▶ [TASK TO COMPLETE] Copy each entry below exactly.

[[ ENTRIES PROVIDED open ]]

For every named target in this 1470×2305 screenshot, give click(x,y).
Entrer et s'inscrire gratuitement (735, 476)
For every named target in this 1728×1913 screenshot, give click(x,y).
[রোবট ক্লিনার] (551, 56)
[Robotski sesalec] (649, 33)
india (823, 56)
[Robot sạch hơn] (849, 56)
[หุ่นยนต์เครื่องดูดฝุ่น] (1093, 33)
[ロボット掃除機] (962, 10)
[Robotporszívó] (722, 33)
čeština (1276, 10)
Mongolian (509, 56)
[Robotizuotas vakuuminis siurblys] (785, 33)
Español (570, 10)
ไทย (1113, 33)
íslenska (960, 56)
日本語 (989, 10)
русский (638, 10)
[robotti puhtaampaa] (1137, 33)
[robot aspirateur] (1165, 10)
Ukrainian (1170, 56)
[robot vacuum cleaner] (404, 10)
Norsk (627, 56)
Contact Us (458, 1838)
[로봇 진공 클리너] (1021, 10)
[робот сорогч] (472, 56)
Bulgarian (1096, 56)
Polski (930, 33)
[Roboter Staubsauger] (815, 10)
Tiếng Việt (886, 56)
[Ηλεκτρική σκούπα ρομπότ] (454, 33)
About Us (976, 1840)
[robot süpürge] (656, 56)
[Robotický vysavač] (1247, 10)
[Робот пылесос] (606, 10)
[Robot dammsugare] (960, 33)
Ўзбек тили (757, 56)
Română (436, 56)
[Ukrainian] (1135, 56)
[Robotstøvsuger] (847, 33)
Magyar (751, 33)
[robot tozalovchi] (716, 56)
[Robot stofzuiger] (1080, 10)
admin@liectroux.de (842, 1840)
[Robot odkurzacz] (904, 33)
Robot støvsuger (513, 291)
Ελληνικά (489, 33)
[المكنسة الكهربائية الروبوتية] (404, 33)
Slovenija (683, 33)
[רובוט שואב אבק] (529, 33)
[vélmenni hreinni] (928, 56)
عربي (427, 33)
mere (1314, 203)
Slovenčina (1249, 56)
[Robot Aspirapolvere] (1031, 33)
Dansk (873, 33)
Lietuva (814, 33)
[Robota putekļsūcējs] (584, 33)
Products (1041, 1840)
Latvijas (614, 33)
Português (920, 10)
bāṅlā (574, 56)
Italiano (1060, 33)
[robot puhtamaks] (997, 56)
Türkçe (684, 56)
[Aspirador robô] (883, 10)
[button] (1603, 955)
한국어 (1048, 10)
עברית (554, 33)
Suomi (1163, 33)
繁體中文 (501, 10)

[[ ENTRIES PROVIDED closed ]]

▶ [RESULT OF THE TASK]
For every named target in this 1470×2305 screenshot, give click(x,y).
Entrer et s'inscrire gratuitement (735, 476)
For every named target in this 1728×1913 screenshot, give click(x,y).
[রোবট ক্লিনার] (551, 56)
[Robotski sesalec] (649, 33)
india (823, 56)
[Robot sạch hơn] (849, 56)
[หุ่นยนต์เครื่องดูดฝุ่น] (1093, 33)
[ロボット掃除機] (962, 10)
[Robotporszívó] (722, 33)
čeština (1276, 10)
Mongolian (509, 56)
[Robotizuotas vakuuminis siurblys] (785, 33)
Español (570, 10)
ไทย (1113, 33)
íslenska (960, 56)
日本語 (989, 10)
русский (638, 10)
[robotti puhtaampaa] (1137, 33)
[robot aspirateur] (1165, 10)
Ukrainian (1170, 56)
[robot vacuum cleaner] (404, 10)
Norsk (627, 56)
Contact Us (458, 1838)
[로봇 진공 클리너] (1021, 10)
[робот сорогч] (472, 56)
Bulgarian (1096, 56)
Polski (930, 33)
[Roboter Staubsauger] (815, 10)
Tiếng Việt (886, 56)
[Ηλεκτρική σκούπα ρομπότ] (454, 33)
About Us (976, 1840)
[robot süpürge] (656, 56)
[Robotický vysavač] (1247, 10)
[Робот пылесос] (606, 10)
[Robot dammsugare] (960, 33)
Ўзбек тили (757, 56)
Română (436, 56)
[Ukrainian] (1135, 56)
[Robotstøvsuger] (847, 33)
Magyar (751, 33)
[robot tozalovchi] (716, 56)
[Robot stofzuiger] (1080, 10)
admin@liectroux.de (842, 1840)
[Robot odkurzacz] (904, 33)
Robot støvsuger (513, 291)
Ελληνικά (489, 33)
[المكنسة الكهربائية الروبوتية] (404, 33)
Slovenija (683, 33)
[רובוט שואב אבק] (529, 33)
[vélmenni hreinni] (928, 56)
عربي (427, 33)
mere (1314, 203)
Slovenčina (1249, 56)
[Robot Aspirapolvere] (1031, 33)
Dansk (873, 33)
Lietuva (814, 33)
[Robota putekļsūcējs] (584, 33)
Products (1041, 1840)
Latvijas (614, 33)
Português (920, 10)
bāṅlā (574, 56)
Italiano (1060, 33)
[robot puhtamaks] (997, 56)
Türkçe (684, 56)
[Aspirador robô] (883, 10)
[button] (1603, 955)
한국어 (1048, 10)
עברית (554, 33)
Suomi (1163, 33)
繁體中文 (501, 10)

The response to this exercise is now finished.